Het is duidelijk: voor een ‘klassieke’ klassiekenreeks als Delta, die beoogt de originele teksten voor een breed publiek toegankelijk te maken, is volgens Mathijsen geen plaats meer, ook niet als er herspeld wordt. In deze bijdrage willen we toch pleiten voor dat door haar zo gesmade ‘poldermodelachtige compromis’; niet omdat we hertalingen als zodanig afwijzen, maar omdat ze volgens ons onvoldoende tegemoetkomen aan de belangstelling van nieuwsgierige en niet-luie lezers, die er ook zijn en die we niet moeten afschrijven omdat er te weinig van zijn. Hertalen vraagt bovendien niet zelden om nóg onaantrekkelijker compromissen dan herspellen, iets waar Mathijsen zelf trouwens ook geen geheim van maakt. Hertalingen zijn welkom, maar bieden geen volwaardig alternatief voor ‘echte’ leesedities. Dat zullen we hieronder nader toelichten. We beperken ons (net als Mathijsen) tot de problematiek rond teksten uit onze ‘eigen’, vroegmoderne periode: voor teksten uit het Middelnederlands gelden andere overwegingen, die een eigen behandeling verdienen.

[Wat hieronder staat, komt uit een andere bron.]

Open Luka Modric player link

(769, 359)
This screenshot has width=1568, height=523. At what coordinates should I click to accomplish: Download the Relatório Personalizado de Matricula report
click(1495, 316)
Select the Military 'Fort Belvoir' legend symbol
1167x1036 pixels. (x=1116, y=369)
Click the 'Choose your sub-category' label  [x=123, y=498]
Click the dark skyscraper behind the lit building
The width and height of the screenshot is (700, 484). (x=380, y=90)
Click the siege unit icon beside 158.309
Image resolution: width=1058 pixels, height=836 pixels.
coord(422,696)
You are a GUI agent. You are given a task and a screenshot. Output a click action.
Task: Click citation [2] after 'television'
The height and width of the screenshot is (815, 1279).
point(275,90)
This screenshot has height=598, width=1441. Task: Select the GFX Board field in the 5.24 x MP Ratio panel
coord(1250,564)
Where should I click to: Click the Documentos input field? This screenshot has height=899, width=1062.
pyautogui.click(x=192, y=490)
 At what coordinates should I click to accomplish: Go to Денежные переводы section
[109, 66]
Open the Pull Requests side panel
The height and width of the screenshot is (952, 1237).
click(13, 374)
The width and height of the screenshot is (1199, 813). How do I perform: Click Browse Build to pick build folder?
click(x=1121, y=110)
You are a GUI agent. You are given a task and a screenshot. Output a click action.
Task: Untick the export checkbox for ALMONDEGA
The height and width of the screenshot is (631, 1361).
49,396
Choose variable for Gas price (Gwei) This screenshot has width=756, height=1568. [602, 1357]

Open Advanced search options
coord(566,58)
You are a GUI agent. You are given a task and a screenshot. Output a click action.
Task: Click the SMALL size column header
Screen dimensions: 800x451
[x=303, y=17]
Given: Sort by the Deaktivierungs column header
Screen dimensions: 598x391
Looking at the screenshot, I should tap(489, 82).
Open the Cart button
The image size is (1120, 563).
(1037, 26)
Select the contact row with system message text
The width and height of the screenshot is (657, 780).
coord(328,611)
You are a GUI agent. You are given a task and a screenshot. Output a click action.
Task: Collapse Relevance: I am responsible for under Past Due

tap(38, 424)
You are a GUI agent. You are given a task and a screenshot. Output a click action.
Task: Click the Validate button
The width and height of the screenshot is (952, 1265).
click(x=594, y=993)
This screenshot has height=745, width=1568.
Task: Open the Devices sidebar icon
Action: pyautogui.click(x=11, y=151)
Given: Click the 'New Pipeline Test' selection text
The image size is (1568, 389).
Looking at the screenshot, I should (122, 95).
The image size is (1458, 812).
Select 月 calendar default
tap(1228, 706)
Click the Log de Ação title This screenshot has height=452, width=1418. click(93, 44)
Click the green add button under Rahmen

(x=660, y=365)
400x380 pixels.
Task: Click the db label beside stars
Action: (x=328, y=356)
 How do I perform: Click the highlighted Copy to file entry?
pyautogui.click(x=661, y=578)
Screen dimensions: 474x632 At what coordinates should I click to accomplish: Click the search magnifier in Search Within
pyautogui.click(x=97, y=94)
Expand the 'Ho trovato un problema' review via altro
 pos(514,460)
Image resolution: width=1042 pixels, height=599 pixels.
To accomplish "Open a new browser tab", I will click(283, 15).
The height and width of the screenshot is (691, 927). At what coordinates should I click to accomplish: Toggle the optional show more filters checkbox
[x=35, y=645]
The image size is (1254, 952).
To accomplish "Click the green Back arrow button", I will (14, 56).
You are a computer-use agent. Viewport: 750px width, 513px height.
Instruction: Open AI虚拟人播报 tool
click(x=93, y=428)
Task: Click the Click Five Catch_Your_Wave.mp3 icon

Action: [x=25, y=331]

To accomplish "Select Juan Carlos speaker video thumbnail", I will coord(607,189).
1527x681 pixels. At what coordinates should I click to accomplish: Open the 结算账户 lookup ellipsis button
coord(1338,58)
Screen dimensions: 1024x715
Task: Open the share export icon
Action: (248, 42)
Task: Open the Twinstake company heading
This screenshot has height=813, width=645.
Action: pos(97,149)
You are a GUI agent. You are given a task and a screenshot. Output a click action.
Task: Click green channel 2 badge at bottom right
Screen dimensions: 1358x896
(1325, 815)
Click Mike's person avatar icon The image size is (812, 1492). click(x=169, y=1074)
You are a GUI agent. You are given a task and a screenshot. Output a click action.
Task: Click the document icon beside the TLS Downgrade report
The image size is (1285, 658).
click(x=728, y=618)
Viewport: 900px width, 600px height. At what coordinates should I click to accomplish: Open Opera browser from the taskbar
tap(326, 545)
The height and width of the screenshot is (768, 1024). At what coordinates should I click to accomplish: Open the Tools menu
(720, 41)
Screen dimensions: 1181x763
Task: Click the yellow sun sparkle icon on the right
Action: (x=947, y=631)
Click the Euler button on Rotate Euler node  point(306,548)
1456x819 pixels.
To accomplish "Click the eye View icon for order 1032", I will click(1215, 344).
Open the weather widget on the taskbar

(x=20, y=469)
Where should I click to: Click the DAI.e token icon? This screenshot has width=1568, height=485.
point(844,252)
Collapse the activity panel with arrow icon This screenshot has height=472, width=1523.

Mathijsens ideaal komt feitelijk (ondanks haar zuinige oordeel over die serie als geheel) nog het dichtst in de buurt bij wat er in de Griffioenreeks gebeurt, althans in de delen met literatuur tot de negentiende eeuw. Zeker als het om verhalende en betogende teksten gaat (biografieën, wetenschappelijk proza, pamfletten) is vertalen daar al norm. Lyriek wordt doorgaans wat voorzichtiger aangepakt, maar ook daar kunnen soms vrij forse ingrepen worden gedaan, als dat de verstaanbaarheid te goede komt. Bij uitgaven van negentiende-eeuwse teksten blijft het doorgaans bij modernisering van spelling en interpunctie, omdat verdergaande aanpassingen meestal minder nodig worden gevonden, maar in principe is daar wel ruimte voor. Mathijsens eigen hertaling van Van Lenneps reisdagboek uit 1823 bijvoorbeeld had er (afgezien van het andere format) heel goed in gepast.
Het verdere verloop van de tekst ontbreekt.